ORS 105.250 reads in part:
"When it appears that partition cannot be made without prejudice to the rights and interests of some of the parties, the court may adjudge compensation to be made by one party to another on account of the inequality of partition."
The evidence in the record concerning the value of the property exchanged is conflicting. Especially unclear is the value assigned to plaintiff's 25 percent interest in Western Mortgage. Normally, we would be inclined to remand for further development of the record on valuation. However, the briefs indicate that both parties have complied with the property rearrangement plan ordered below. We hold that, by accepting the benefits of the judgment, plaintiff waived her right to appeal it.
The general rule was stated in Moore v. Floyd, 4 Or. 260, 261 (1872):
"The right to proceed on the judgment and enjoy its fruits, and the right of appeal, are not concurrent; on the contrary, they are totally inconsistent. An election to take one of these courses was, therefore, a renunciation of the other."
See Nickerson v. Nickerson, 296 Or. 516, 678 P.2d 730 (1984); Zerkel v. Lindsey, 270 Or. 517, 528 P.2d 1041 (1974); Isenhart v. Isenhart, 207 Or. 365, 296 P.2d 927 (1956). This case is similar to Cottrell et ux v. Prier et ux, 191 Or. 571, 231 P.2d 788 (1951). There an appeal was dismissed when the defendant elected to deliver a deed as ordered by the trial court rather than to execute the instrument and deposit it with the clerk "within the time allowed to file the undertaking, to abide the decree of the appellate court. [ORS 19.040(2)]." 191 Or at 574.
This case is not controlled by Hofer v.

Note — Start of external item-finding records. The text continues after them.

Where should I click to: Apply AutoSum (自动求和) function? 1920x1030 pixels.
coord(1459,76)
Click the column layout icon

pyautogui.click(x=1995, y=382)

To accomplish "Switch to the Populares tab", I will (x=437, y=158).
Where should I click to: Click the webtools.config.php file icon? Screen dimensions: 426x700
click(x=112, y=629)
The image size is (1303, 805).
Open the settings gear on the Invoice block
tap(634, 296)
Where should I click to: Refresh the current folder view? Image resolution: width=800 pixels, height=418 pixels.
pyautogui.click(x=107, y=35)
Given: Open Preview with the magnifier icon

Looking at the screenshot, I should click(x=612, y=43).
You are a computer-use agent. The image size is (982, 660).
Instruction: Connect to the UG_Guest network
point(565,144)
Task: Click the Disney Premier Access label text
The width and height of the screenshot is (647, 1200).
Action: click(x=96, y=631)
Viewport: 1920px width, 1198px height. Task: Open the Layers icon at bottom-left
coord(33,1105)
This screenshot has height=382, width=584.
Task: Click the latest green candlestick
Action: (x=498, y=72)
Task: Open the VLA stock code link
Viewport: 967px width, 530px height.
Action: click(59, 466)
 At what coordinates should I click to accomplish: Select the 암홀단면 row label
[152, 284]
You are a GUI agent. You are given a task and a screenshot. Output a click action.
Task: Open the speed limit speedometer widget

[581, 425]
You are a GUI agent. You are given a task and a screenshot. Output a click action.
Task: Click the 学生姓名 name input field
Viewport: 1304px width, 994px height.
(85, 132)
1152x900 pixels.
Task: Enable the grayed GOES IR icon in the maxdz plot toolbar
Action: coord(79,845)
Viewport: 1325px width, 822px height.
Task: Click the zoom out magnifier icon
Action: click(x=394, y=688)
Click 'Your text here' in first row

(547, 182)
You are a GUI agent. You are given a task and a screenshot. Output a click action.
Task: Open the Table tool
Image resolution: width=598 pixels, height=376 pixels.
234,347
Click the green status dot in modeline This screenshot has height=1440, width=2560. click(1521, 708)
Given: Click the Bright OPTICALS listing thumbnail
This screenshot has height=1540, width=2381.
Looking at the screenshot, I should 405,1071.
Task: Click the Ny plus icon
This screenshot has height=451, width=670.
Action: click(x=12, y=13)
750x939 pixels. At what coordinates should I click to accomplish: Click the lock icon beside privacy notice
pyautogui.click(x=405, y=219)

Hofer, 244 Or. 88, 415 P.2d 753 (1966). In Hofer, the appellant was the prevailing party below and appealed specific provisions of the decree to secure a more favorable division rather than seeking reversal of the entire judgment. The appeal was allowed. Hofer illustrates that acceptance of benefits is not a waiver when there is no inconsistency between enforcement of the judgment and the appeal. Carpenter v. Carpenter, 153 Or. 584, 590, 56 P.2d 305 57 P.2d 1098, 58 P.2d 1502 (1936). In other words:
"A limitation to this rule exists where a reversal of the judgment or order cannot effect the right of the party to the benefit which he has secured thereby. As for example, where there is no controversy as to his right for the amount for which the judgment was given, but he claims that he was entitled to a greater amount." Annot., 169 ALR at 988 (1947).
The limitation does not apply here. Plaintiff is asking that we award her $281,129.60, in addition to the property exchanged. As we have already noted, the record is inadequate for entry of such a judgment, and any alteration of the result would require a remand. Any adjustment on retrial would almost certainly have a significant effect on the tax sensitive like-kind exchanges ordered by the court, thereby requiring a complete reevaluation of the property exchange plan. That in turn would require plaintiff to risk putting the particular properties already accepted by her in jeopardy of being reapportioned between the parties. On the cross-appeal, the judgment is affirmed. See Schlecht v. Bliss, 271 Or. 304, 532 P.2d 1 (1975); Annot., supra, 169 ALR 1026 ("If the review is such as to involve the possibility that any part of the share accepted may go to the other distributees or be returned to the distributor, the party is barred by his acceptance.").
Affirmed on appeal and on cross-appeal.